The victorious de Boigne entered Ajmer on 21st August 1790 and after a bloody battle fought against the Raja of Jodhpur, captured Taragarh. On 10th September Boigne attacked the Raja of Jodhpur’s camp at Merta and routed the royal army. On 18th November 1790, the gates of Jodhpur were opened for de Boigne and his army to enter, while the Maharana of Mewar submitted without going to battle and welcomed the Maratha army to Mewar. Delighted by the success of his French general, Madhav Rao made de Boigne raise and train an infantry force of 18,000 men and increase the number of artillery platoons. This new force was the one that Scindia planned to take and join the combined army besieging Seringapatam in the Carnatic. Nana Phadnavis and Hari Phadke, jealous of the growing power of Madhav Rao Scindia, persuaded Cornwallis to agree to the peace terms before de Boigne arrived on the scene with the Scindia army.

Tussle for the Regency

Although temporarily outwitted by Nana Phadnavis, Madhav Rao continued his march to the Deccan, his ambition dictating his political moves. He had designs on the Peshwa’s throne, which he kept well hidden, but was now concentrating on replacing Nana Phadnavis as the First Minister and the de facto Regent. Madhav Rao had brought Shah Alam back and restored the throne of Delhi to him, after defeating Ghulam Kadir. He had also assumed his earlier position of Vakil-ul-Mutalik, making it an inalienably hereditary post for the Scindia clan, although he continued to claim the position under the Peshwa’s remit.

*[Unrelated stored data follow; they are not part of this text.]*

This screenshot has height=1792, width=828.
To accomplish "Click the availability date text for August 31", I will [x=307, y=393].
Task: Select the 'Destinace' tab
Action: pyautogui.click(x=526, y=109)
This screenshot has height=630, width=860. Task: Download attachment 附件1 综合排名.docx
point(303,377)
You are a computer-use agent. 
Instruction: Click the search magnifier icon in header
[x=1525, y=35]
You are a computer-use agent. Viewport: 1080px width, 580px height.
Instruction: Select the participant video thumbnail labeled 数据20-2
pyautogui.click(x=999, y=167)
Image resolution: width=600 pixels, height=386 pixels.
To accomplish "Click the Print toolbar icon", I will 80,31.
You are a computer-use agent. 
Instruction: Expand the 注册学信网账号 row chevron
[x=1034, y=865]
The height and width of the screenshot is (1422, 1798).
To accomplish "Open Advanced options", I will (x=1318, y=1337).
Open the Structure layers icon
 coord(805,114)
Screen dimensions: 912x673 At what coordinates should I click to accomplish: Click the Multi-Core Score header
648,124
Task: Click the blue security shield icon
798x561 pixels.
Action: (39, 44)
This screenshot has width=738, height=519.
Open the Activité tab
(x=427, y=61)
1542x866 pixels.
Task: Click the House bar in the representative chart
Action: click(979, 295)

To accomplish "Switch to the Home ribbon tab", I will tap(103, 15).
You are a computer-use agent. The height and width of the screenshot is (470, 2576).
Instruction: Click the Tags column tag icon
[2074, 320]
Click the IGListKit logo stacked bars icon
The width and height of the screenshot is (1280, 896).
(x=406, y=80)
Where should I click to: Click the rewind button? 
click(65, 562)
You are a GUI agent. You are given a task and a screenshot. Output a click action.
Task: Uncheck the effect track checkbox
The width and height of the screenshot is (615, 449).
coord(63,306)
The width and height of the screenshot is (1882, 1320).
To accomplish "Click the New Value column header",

After reaching the Deccan, in a politically calculated move, Scindia personally offered the position to the young Peshwa, claiming that he had travelled to Pune only to make this offering on behalf of the Mughal emperor. Nana Phadnavis advised the Peshwa to refuse the title but the Peshwa, young, ebullient, and easily influenced and carried away, accepted the offer. Scindia now began to play a sophisticated game of diplomacy and intrigue—adhering to calculated displays of humility in front of the Peshwa, while showering him with expensive gifts to indicate the Scindia wealth. In an opulent ceremony, carefully crafted to dazzle the impressionable Peshwa, Madhav Rao invested the Peshwa with the robes of honour and other paraphernalia of the office bestowed on him by the Mughal emperor of Delhi. Scindia ensured that the Peshwa was enamoured by his tales of conquests and battles in North India, ensuring that Maratha greatness as protected by Madhav Rao, was always mentioned as being held sacrosanct.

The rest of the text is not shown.